In order to determine an animal's maximum gastric accommodation capacity, a balloon is inserted into the stomach of the animal and a four phase protocol which includes a start phase, a ramp phase, a tonic phase and an end phase is performed. The pressure applied to the balloon and the corresponding changes to the volume of the balloon are monitored throughout, e.g., using any barostat system known in the art (e.g., see Toma et al, Neurogastroenterol. Mot, 8, 19-28, 1996).

During the start phase a minimum distension pressure, e.g., 1 rnmHg, is applied to the balloon until base line values are obtained. This is followed by a Ramp Phase. During this phase the pressure applied to the balloon is increased linearly with a constant increase in pressure. The pressure delivered to the balloon can be between 2-20 mmHg. This phase is then followed by the Tonic Phase. During the tonic phase the pressure is kept constant at the maximum pressure.
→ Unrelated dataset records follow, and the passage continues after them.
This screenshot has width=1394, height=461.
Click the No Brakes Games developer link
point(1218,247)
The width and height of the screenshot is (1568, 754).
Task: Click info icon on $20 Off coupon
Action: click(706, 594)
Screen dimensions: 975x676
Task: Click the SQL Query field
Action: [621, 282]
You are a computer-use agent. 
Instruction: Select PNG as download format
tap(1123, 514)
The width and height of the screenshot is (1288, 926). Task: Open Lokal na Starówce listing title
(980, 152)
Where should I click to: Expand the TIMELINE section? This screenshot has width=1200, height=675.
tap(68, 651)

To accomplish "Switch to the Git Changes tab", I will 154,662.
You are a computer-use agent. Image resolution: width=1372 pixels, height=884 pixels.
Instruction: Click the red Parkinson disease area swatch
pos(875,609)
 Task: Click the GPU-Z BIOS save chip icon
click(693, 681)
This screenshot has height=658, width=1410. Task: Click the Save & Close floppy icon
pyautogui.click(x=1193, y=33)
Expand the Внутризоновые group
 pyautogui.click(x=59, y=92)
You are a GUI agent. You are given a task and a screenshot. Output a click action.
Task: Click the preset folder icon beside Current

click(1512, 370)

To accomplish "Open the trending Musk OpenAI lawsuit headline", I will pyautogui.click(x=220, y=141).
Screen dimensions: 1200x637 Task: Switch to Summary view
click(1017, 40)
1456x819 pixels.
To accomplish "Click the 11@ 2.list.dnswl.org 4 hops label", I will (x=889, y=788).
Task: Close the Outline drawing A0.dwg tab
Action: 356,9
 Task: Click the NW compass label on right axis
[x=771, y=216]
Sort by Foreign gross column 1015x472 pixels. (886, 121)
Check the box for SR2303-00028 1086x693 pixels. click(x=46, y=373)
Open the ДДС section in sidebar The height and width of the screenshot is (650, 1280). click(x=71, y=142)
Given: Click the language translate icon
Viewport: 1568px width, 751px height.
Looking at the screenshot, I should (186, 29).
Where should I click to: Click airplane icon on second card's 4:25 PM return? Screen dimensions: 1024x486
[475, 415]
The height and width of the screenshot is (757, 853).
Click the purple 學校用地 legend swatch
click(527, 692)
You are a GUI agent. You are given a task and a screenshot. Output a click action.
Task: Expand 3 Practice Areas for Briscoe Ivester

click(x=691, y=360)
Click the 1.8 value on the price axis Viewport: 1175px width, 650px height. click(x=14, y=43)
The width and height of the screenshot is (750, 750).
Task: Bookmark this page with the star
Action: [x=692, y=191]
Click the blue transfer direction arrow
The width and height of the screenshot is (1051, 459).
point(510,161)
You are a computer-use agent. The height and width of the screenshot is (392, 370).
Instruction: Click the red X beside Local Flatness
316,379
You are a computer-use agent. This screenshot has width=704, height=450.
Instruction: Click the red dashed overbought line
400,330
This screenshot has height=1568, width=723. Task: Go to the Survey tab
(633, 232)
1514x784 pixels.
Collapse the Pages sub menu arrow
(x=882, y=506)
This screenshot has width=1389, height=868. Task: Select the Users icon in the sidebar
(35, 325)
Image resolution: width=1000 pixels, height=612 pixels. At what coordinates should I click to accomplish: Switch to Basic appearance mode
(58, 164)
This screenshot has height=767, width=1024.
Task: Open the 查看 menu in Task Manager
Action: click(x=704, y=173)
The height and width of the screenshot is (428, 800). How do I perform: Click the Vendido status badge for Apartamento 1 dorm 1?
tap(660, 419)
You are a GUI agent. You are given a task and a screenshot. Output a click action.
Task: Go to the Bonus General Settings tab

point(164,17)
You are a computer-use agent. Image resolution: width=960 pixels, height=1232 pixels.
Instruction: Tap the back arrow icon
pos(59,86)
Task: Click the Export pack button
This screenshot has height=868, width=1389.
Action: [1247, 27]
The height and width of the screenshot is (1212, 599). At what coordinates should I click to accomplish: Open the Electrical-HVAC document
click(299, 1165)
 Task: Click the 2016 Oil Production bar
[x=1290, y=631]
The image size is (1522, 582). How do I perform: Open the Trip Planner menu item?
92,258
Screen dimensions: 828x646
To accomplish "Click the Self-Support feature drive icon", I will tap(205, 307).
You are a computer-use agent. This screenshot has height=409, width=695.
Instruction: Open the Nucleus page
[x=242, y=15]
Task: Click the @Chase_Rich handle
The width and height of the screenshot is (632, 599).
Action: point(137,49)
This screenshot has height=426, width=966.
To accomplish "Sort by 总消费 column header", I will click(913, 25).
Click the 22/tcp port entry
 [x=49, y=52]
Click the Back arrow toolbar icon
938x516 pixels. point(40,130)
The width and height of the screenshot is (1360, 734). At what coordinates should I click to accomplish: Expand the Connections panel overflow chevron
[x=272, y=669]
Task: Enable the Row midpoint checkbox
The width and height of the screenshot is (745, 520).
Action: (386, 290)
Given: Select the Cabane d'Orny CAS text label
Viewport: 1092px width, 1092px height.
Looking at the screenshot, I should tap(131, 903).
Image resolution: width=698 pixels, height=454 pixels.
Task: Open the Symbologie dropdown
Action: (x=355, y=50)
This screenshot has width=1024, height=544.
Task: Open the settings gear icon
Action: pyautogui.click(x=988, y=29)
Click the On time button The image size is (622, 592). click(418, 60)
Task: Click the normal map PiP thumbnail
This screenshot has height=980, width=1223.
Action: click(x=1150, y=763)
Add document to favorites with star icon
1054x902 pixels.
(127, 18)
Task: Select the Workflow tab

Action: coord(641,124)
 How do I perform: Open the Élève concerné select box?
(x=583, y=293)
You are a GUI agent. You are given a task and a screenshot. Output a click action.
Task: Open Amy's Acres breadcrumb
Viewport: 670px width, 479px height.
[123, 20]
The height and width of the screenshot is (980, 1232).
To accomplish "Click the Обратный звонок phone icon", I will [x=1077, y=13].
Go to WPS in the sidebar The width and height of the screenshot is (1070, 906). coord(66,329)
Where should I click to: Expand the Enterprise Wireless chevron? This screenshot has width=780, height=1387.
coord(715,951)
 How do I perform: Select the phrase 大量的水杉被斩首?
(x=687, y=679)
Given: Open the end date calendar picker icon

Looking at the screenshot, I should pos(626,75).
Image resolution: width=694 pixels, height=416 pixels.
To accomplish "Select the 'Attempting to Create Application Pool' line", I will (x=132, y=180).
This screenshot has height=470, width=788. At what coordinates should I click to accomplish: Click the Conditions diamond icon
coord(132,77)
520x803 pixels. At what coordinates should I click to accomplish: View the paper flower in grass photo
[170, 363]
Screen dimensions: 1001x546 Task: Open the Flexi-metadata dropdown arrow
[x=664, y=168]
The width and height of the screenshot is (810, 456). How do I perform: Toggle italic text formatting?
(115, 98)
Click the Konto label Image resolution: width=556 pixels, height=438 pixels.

Finally the pressure is dropped to the starting minimum distension pressure and this period is known as the End Phase.

To determine if an agent, e.g., a compound is useful in the treatment of FD, the maximum gastric accommodation capacity in the animal following administration of the compound is calculated. A compound of interest will be a compound that alters the maximum gastric accommodation capacity in the animal and this is calculated by determining a difference in the maximum gastric accommodation capacity before and after administration of the compound.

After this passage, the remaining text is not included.